I have read that many institutional analysts predict increases in Bitcoin that would even exceed the current maximums that are at 64,000 dollars per Bitcoin, some banks for example predict that Bitcoin would reach 70,000 points this year, others even believe that it will reach to 100,000 in the next few years to come.
Will Bitcoin be the safe haven for investors again?
We will be cautious and focus on technical analysis to assess the movements of the virtual currency, to somehow know where the crypto currency par excellence will arrive.
We must not forget that no matter how much we draw guidelines and trends, the strong volatility of cryptocurrencies causes them to have abrupt movements of both ups and downs,
forcing us to change our perception of movement constantly.

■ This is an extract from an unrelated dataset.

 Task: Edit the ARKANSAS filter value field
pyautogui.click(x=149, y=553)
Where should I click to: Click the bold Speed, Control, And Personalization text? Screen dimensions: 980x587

That said, in our previous article we made a brief summary of the history of Bitcoin and what we expected for the next sessions, well, we said that after having exceeded the level of 19,000 points last year, the cryptocurrency reached the not inconsiderable figure of $ 64,000 per BTC, revaluing more than 300%, after having generated these maximums we have seen pronounced falls in the cryptocurrency reaching a minimum of 29,000 points.
Bitcoin weekly chart
What can we expect for the following week?
We also said that to overcome that lateral range in which it was, we expected increases to 50,000 dollars per BTC, a place where we could think that the virtual currency would not be able to overcome at first due to the strong resistance that was in that amount .
Currently in a 4H chart, we can see that the cryptocurrency in recent sessions has been generating increasing minimums and maximums, testing the ceilings at 50,000 points, and that at the same time small increases are seen above that level.
Bitcoin intraday chart
If in the following week, which begins tomorrow, the price of Bitcoin exceeds the barrier of $ 50,000 per BTC, we expect increases in the virtual currency to its previous highs that are at 64,000 points and that it is even possible that it could widely exceed them due to the disappointing employment data in the US, last Friday that gives wings for the Fed’s monetary policy to continue for longer, weakening the dollar and feeding the ghost of a persistent inflation over time, and favoring assets that are not tied to the banking system, such as cryptocurrencies.